OPM Contact: Paul Britner

As the result of inclement weather, and based on reports that the Director of the Office of Personnel Management (OPM) had approved the early release of employees, an acting branch head authorized administrative dismissal for the employees whom he was supervising. The acting branch head communicated this message to all employees in an e-mail, which stated, "All employees will secure due to inclement weather. OPM declared that civilians will be given administrative leave." In fact, the OPM Director had not authorized the release of any employees. Also, the agency noted that only the Commandant or his designee may grant administrative dismissals to employees and, therefore, that the acting branch head did not the authority to send the employees home.

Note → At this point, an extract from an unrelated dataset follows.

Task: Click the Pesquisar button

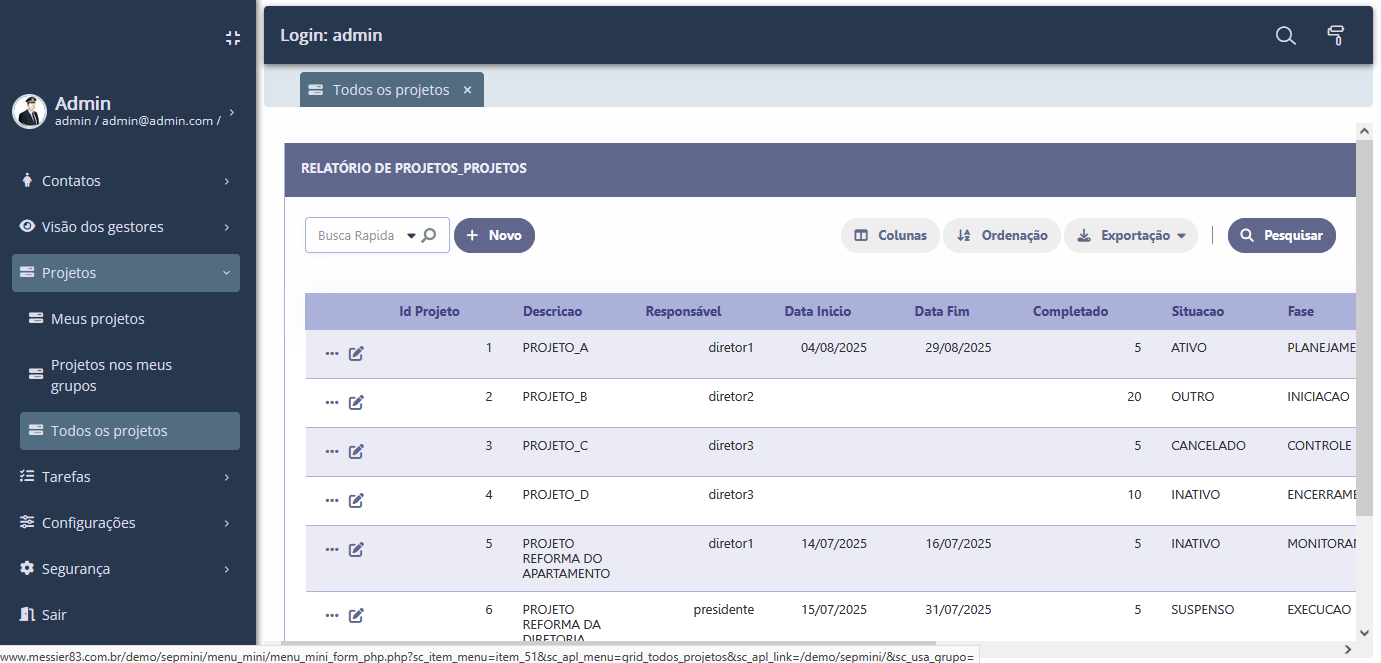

Consequently, the agency charged the employees whom the supervisor dismissed early with annual leave for the hours they were absent from work.

Annual leave is authorized for use on "days on which an employee would otherwise work and receive pay and are exclusive of holidays and nonworkdays established by Federal statute, Executive order, or administrative order." 5 U.S.C.  6302(a) Thus, when an employee is not at work as the result of an administrative order, an employee may not be charged annual leave. Although the term "administrative order" is not defined in the statute or in OPM's regulations, we conclude that the acting branch head's e-mail qualifies as such an order under this statute, and thus precludes the charging of annual leave for the hours of work missed by the employees who were sent home early.

When health and safety concerns prompt a supervisor to dismiss employees, it is in the government's interest that the employees follow that order. The risk of error that the order may be erroneous must fall on the person giving the order, not the employees who follow it. To the extent the acting branch head did not follow the designated chain-of-command or used poor judgment in determining that an emergency existed, that is a matter for disciplinary action or that employee's performance evaluation. In these circumstances, though, the agency may not charge the employees annual leave, and the employees' leave records should be amended accordingly.

This settlement is final. No further administrative review is available within OPM. Nothing in this settlement limits the employee's right to bring an action in an appropriate United States Court.